• _WORK TO BE COMPLETED_: Copy out the description of the camelid genetic sampling study in full, word for word.

• _EXTRACT PROVIDED_:

Description:

Wild camelid populations are often inbred, resulting in reduced genetic variation and an increase in inherited diseases and congenital abnormalities. In order to use the nearly completed alpaca genome map and other new genetic tools to study alpacas and llamas, scientists need access to biological samples and population information. Investigators will identify and collect samples from wild, semi-captive and captive populations of camelids in South America. This study will support an already considerable effort by Chilean scientists and their colleagues to collect samples, and it is the first step toward finding the genetic basis of traits of adaptive and evolutionary importance. In addition, the information learned will provide the first direct measure of the genetic differences between North American and South American herds of alpacas and llamas.

• _EXTRACTED RECORDS_:
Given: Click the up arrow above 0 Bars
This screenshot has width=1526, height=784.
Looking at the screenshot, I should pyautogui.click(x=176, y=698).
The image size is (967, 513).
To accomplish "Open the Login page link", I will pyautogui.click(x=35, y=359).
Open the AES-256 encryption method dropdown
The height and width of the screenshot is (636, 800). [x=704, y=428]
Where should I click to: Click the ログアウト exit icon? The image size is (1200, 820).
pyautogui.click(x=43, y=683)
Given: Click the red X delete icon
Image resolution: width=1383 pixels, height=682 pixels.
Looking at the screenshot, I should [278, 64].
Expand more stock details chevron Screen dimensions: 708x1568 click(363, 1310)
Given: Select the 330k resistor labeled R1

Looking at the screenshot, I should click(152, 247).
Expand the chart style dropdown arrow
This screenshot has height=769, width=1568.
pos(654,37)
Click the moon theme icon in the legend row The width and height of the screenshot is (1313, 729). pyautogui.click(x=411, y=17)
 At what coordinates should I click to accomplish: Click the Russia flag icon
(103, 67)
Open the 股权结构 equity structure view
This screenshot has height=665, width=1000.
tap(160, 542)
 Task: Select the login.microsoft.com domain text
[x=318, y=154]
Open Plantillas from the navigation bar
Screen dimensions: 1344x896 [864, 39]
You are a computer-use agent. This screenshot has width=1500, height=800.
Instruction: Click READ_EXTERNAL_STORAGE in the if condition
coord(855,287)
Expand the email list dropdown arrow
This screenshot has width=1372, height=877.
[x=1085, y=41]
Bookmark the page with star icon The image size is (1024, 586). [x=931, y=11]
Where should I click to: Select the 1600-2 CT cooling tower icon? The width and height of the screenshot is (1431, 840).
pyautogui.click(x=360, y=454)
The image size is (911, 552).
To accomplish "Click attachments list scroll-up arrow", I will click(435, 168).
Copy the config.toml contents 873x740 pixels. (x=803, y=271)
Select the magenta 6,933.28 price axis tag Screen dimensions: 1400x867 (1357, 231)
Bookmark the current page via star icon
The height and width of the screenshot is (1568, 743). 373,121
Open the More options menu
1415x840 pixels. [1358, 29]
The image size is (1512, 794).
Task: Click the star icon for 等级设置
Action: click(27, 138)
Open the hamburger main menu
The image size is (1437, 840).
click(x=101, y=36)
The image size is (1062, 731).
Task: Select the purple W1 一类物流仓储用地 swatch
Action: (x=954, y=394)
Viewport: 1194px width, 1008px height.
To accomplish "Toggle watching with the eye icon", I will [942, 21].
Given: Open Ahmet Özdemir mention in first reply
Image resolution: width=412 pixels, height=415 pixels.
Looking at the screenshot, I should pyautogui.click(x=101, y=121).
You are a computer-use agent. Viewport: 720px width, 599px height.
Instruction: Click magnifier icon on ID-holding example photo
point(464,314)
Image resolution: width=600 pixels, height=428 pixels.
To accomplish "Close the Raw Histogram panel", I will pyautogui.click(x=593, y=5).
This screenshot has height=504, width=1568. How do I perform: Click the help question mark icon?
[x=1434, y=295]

• _ANSWER TO THIS TASK_:
Description:

Wild camelid populations are often inbred, resulting in reduced genetic variation and an increase in inherited diseases and congenital abnormalities. In order to use the nearly completed alpaca genome map and other new genetic tools to study alpacas and llamas, scientists need access to biological samples and population information. Investigators will identify and collect samples from wild, semi-captive and captive populations of camelids in South America. This study will support an already considerable effort by Chilean scientists and their colleagues to collect samples, and it is the first step toward finding the genetic basis of traits of adaptive and evolutionary importance. In addition, the information learned will provide the first direct measure of the genetic differences between North American and South American herds of alpacas and llamas.